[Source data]
╭──
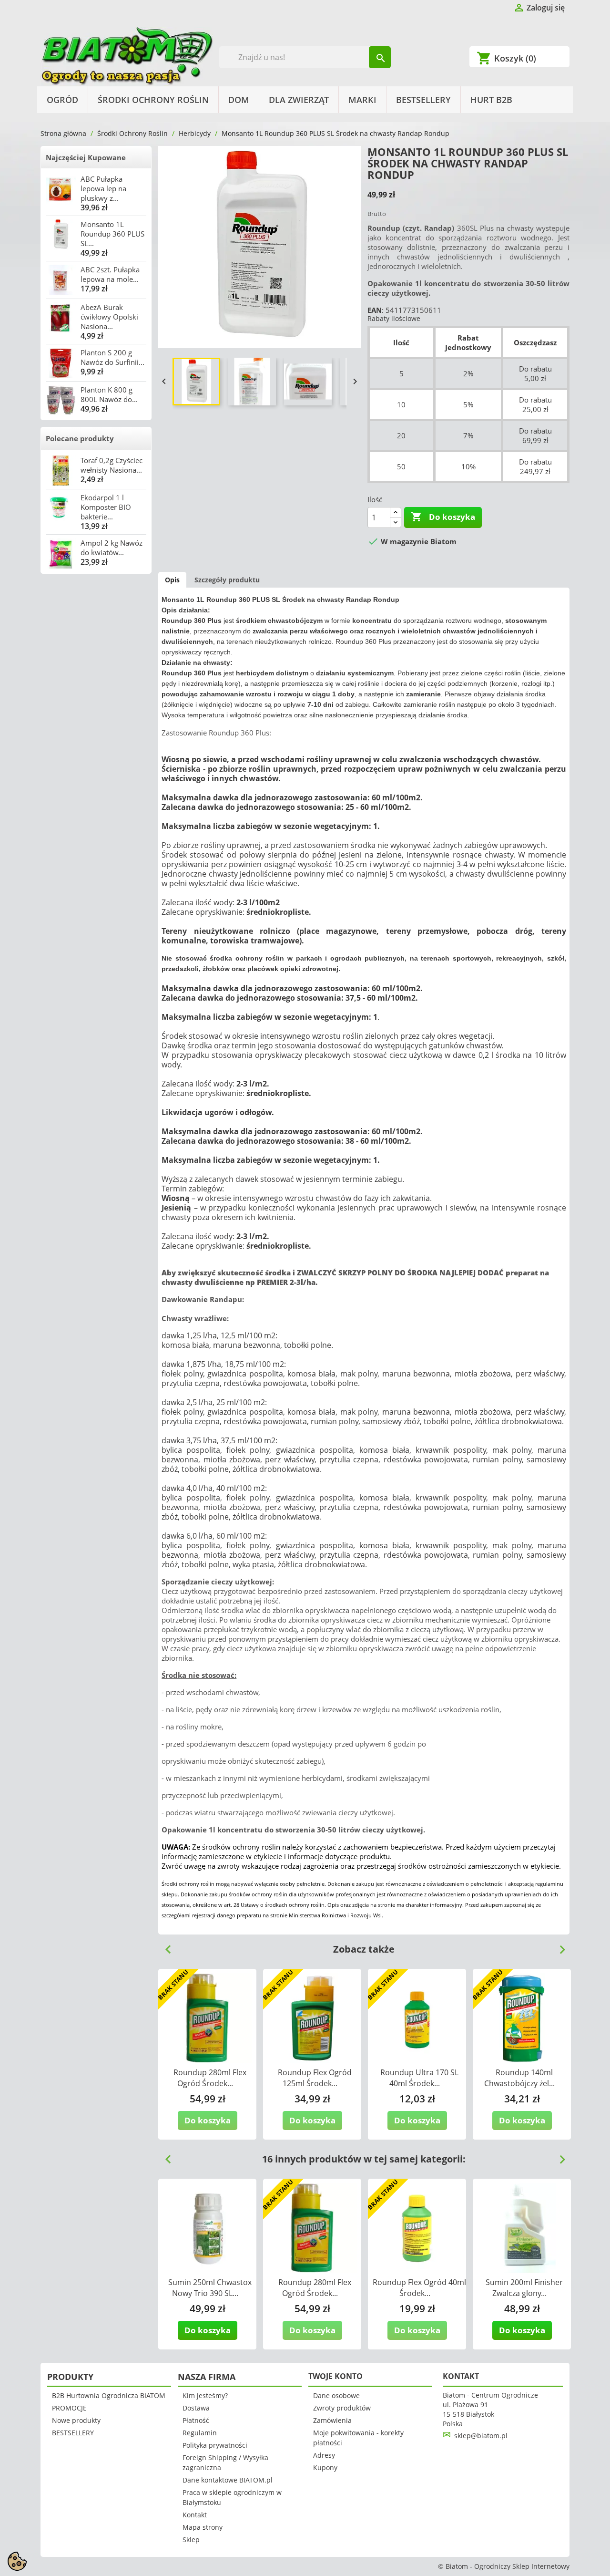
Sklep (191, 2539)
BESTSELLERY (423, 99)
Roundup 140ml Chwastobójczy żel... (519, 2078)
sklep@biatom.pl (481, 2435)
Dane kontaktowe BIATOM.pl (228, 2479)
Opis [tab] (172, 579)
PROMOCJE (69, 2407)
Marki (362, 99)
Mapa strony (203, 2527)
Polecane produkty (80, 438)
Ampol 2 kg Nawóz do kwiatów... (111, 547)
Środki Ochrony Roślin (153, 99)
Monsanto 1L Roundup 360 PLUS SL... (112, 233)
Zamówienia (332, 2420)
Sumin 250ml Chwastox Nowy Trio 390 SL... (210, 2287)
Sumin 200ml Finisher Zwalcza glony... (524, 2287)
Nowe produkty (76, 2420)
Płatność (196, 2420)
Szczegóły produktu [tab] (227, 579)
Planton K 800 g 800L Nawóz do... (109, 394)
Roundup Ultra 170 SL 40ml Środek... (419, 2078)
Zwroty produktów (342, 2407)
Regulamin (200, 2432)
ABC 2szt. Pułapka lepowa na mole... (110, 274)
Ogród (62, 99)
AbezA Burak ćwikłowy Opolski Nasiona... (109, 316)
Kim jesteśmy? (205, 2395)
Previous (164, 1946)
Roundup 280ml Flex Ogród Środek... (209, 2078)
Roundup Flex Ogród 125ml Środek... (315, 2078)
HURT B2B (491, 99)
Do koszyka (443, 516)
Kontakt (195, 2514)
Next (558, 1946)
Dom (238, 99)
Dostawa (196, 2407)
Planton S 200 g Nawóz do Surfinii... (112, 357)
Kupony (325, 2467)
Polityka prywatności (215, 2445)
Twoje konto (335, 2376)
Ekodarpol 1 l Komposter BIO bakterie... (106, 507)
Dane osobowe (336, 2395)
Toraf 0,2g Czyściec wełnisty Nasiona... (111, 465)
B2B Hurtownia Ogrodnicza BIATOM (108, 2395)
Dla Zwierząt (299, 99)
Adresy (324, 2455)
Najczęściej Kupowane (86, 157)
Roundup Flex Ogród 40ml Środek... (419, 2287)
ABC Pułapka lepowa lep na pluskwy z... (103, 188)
╰──
EXERCISE:
The lines in the records above that include the word "Nawóz" must be copied out.

WRITTEN RESPONSE:
Ampol 2 kg Nawóz do kwiatów... (111, 547)
Planton K 800 g 800L Nawóz do... (109, 394)
Planton S 200 g Nawóz do Surfinii... (112, 357)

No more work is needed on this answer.